Reproduce the following items line for line, without the pictures.

***** ENTRIES PROVIDED *****

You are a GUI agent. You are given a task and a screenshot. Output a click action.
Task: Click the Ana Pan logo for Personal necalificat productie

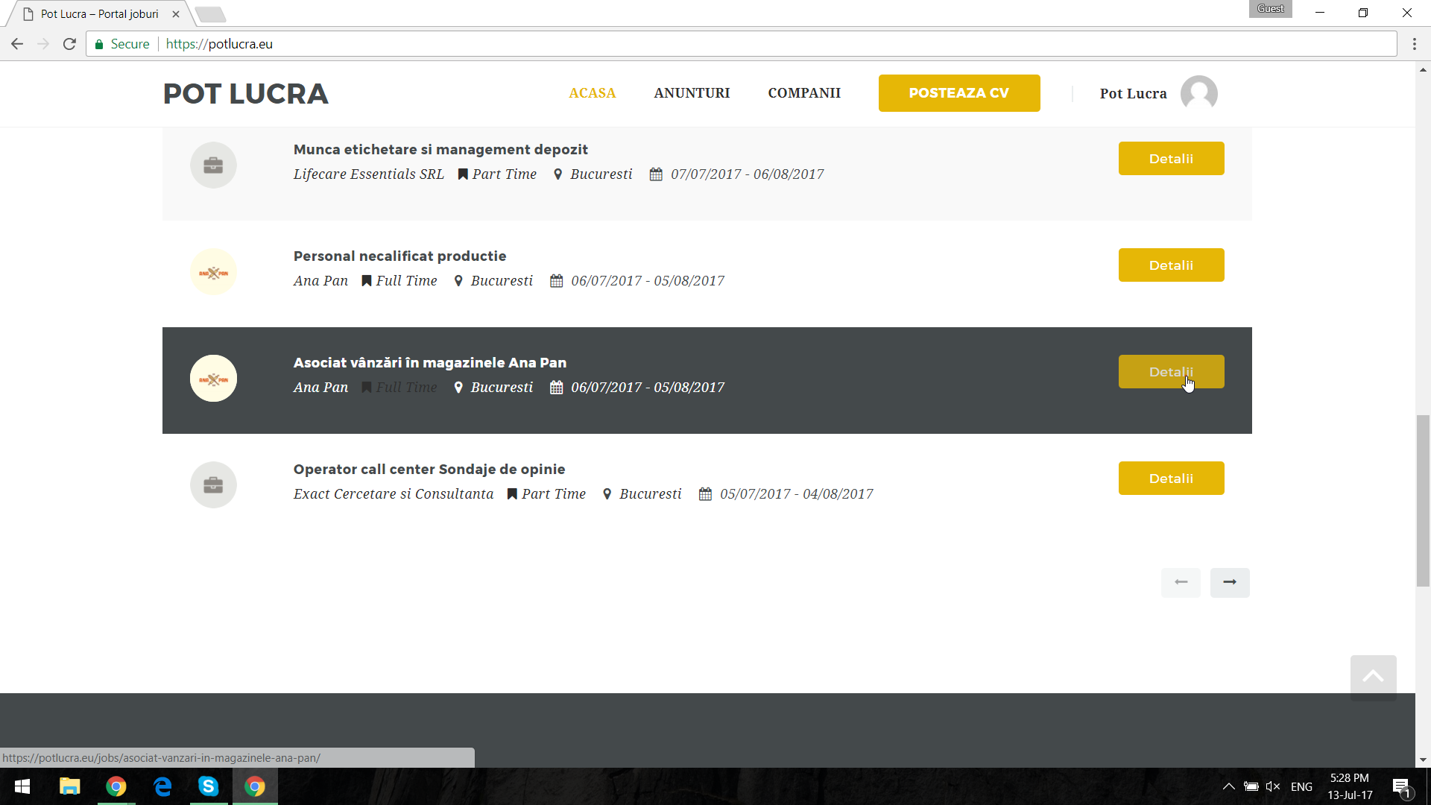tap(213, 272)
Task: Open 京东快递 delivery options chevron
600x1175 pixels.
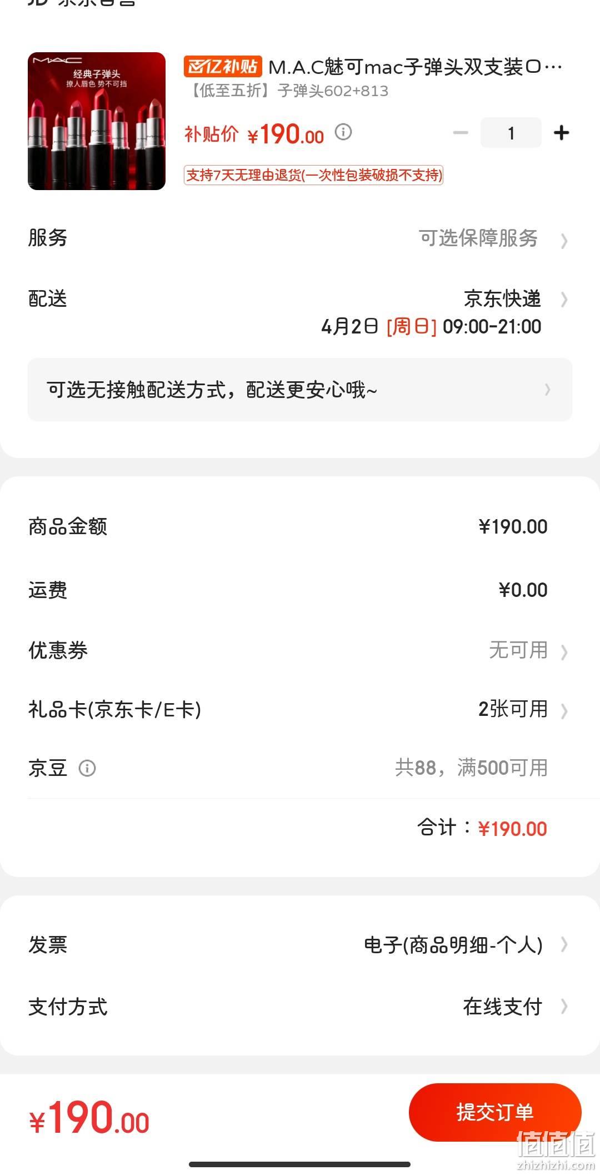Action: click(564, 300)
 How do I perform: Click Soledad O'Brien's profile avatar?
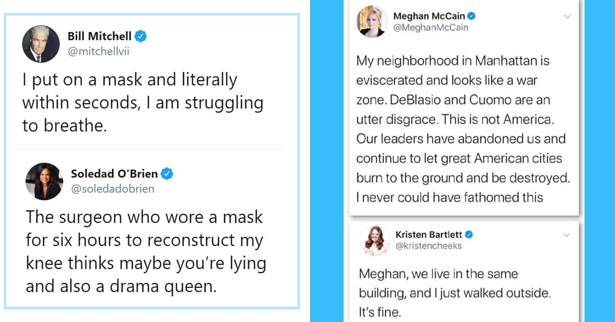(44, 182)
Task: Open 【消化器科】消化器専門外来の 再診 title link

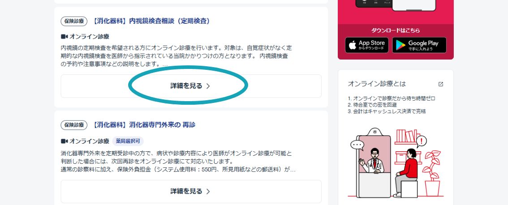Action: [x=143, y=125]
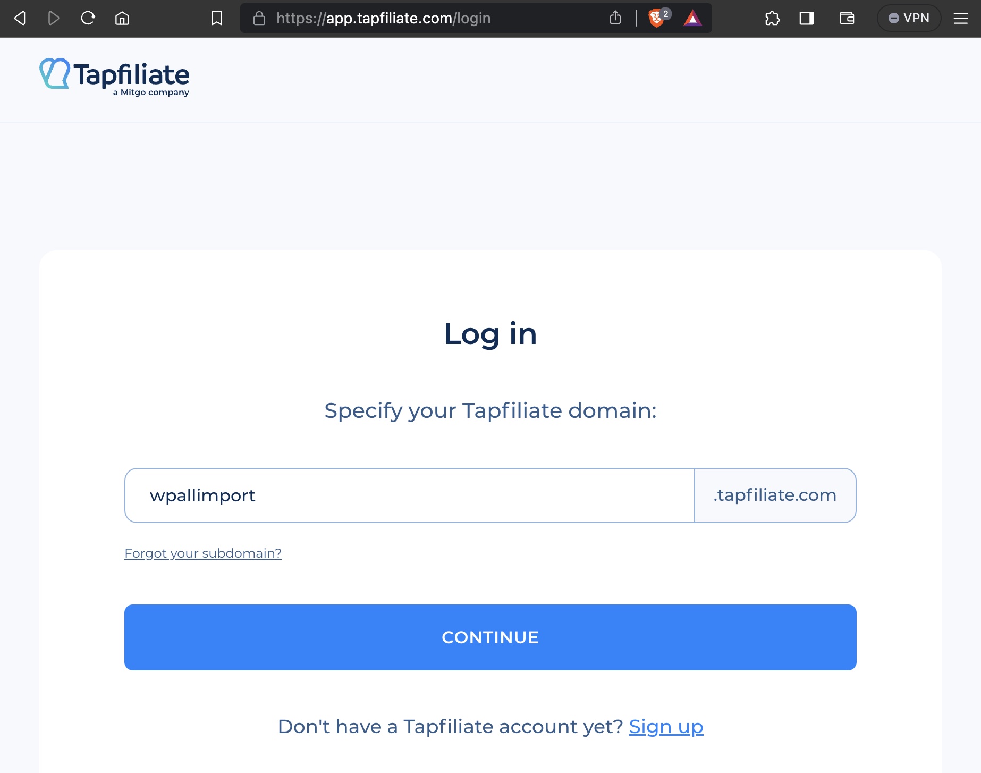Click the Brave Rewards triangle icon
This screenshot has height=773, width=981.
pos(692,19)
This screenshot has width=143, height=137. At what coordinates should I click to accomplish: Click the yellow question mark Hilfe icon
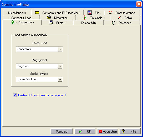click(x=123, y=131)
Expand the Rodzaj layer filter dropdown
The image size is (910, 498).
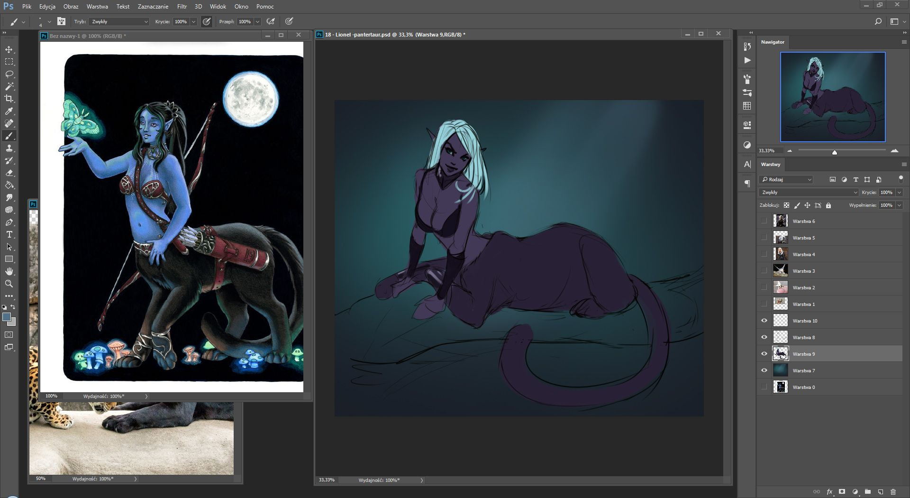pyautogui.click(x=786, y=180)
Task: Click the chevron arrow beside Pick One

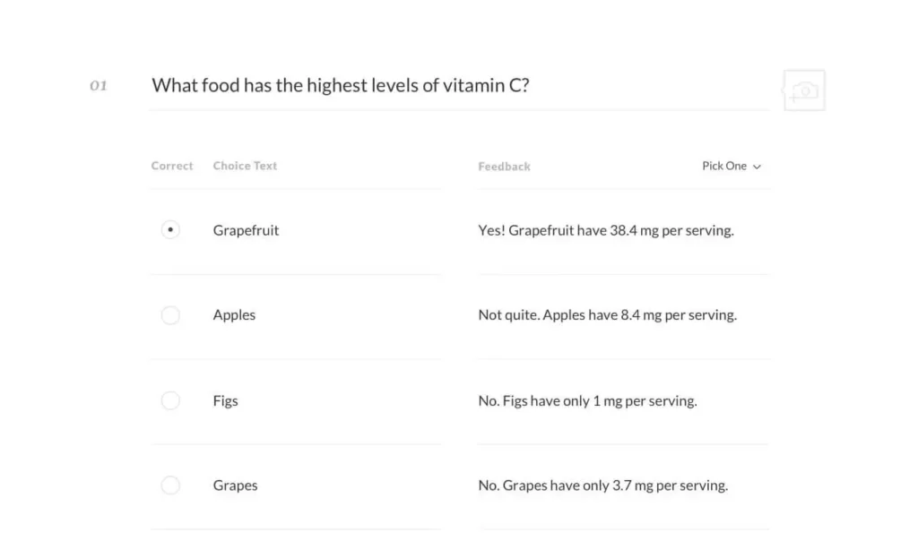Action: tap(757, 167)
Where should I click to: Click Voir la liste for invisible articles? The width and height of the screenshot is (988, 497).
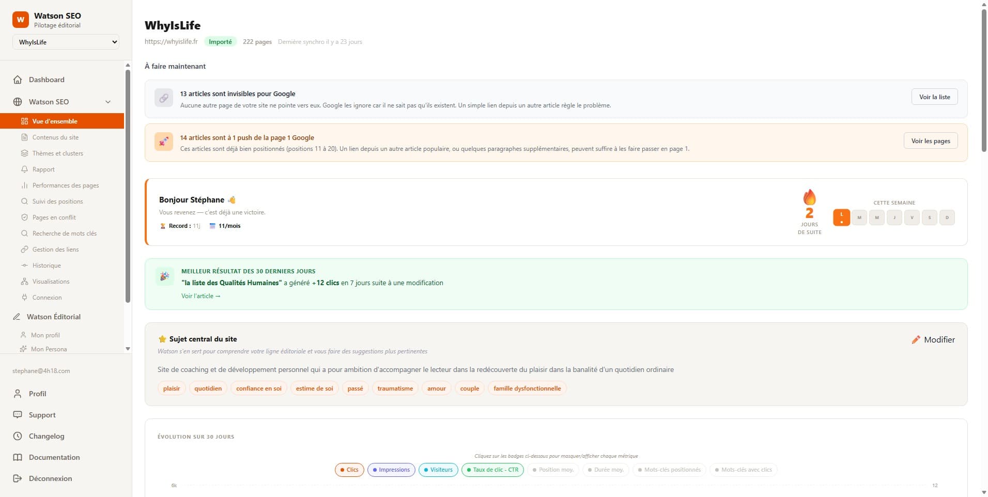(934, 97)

*****

EXERCISE SOLUTION:
You are a GUI agent. You are given a task and a screenshot. Output a click action.
Task: Click the Ana Pan logo for Personal necalificat productie

tap(213, 272)
Task: Open 京东快递 delivery options chevron
600x1175 pixels.
Action: click(564, 300)
 How do I perform: Click Soledad O'Brien's profile avatar?
(44, 182)
Task: Open 【消化器科】消化器専門外来の 再診 title link

Action: [x=143, y=125]
Click the Brave Rewards triangle icon
This screenshot has height=773, width=981.
pos(692,19)
This screenshot has width=143, height=137. At what coordinates should I click to accomplish: Click the yellow question mark Hilfe icon
click(x=123, y=131)
Expand the Rodzaj layer filter dropdown
The image size is (910, 498).
pyautogui.click(x=786, y=180)
Task: Click the chevron arrow beside Pick One

Action: tap(757, 167)
Where should I click to: Click Voir la liste for invisible articles? The width and height of the screenshot is (988, 497).
(934, 97)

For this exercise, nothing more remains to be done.